Rick Miller m’étonne toujours en proposant un son prévu d’avance, mais où des touches progressives se cachent toujours et laissent pantois. C’est mélodique mais super bien fait, un état de grâce symphonique bien meilleur que nombre de compositions actuelles dites mélodiques peu remplies et émotives; bref ce concept album sur la nature ambiant et atmosphérique vaut encore son pesant. Bijou.
Brutus
https://rickmiller.bandcamp.com/album/altered-states
https://youtu.be/rVueLoHKOGo

15/06/2023 : Astral Magic - We Are Stardust

Astral Magic
We Are Stardust
electronic psychedelic space rock – 60:21 – Finlande – 2023
Un space rock à la Hawkwind/Gong et Ozric Tentacles par Mika Laakso.
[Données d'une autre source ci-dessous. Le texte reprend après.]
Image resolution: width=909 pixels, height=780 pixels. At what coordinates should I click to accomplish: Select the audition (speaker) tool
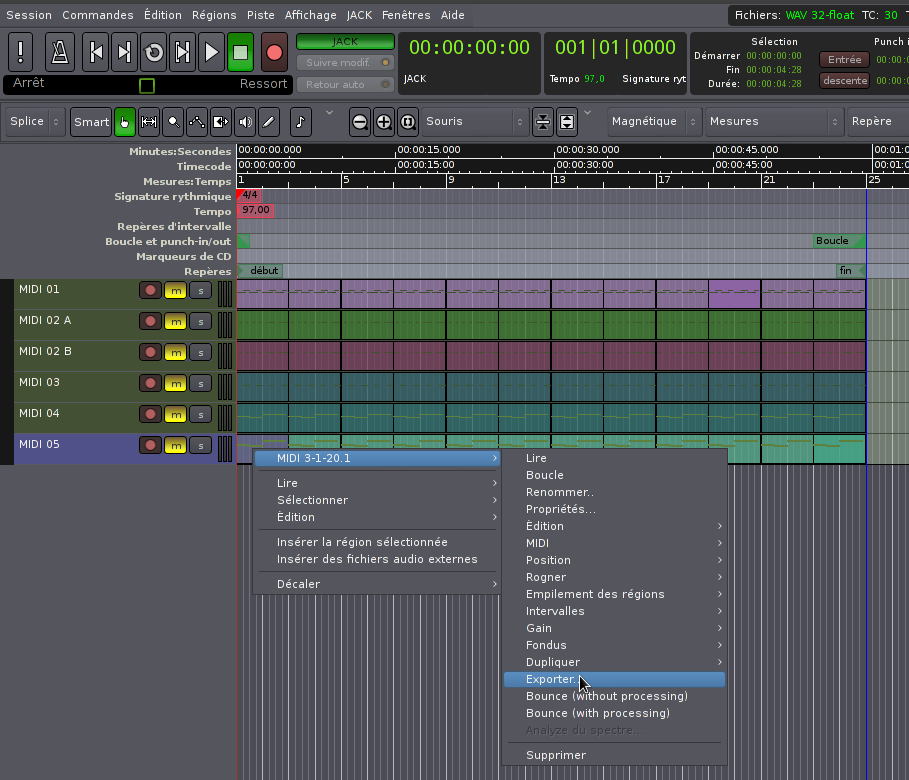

«We Are Stardust»: voilà un groupe taillé pour le Kozfest. Dans la droite ligne de Hawkwind en effet. Un space rock solaire et émouvant. Une voix qui rappelle le chant de Dave Brock et un état d‘esprit qui n'est pas sans évoquer «Future Games» de Randy California. Lumineux avec un guitariste très doué. Mika a plus que jamais le droit d‘exprimer sa saine obsession pour les œuvres de Captain Dave.
«The Simulacra»: que de bonnes sensations dans cet album. Je pense à «Spirit of the Age». Un trip recommandable car il me semble que Mika et ses comparses ont décidé de faire du bien à l‘auditeur. Leur joie de jouer ensemble est évidente. C‘est un album qui me touche beaucoup. Facile, réjouissant, ensoleillé et bon.
«Drop It»: une piste plus méditative, une ambiance à la «High-Rise». Je vois cet album comme une œuvre très profonde et diverse. Et l‘hommage à Hawkwind est comme toujours sincère et pertinent. La guitare n'aurait pas pu sonner plus justement. Chapeau bas!
«Virtual Fixtures»: un disque très varié avec un passage digne de «Levitation». Plein d'énergie, de rock'n'roll et d'ondes cosmiques. J'aime sincèrement la générosité de l'affaire. Un bel équilibre entre cavalcades interstellaires et introspection psychédélique.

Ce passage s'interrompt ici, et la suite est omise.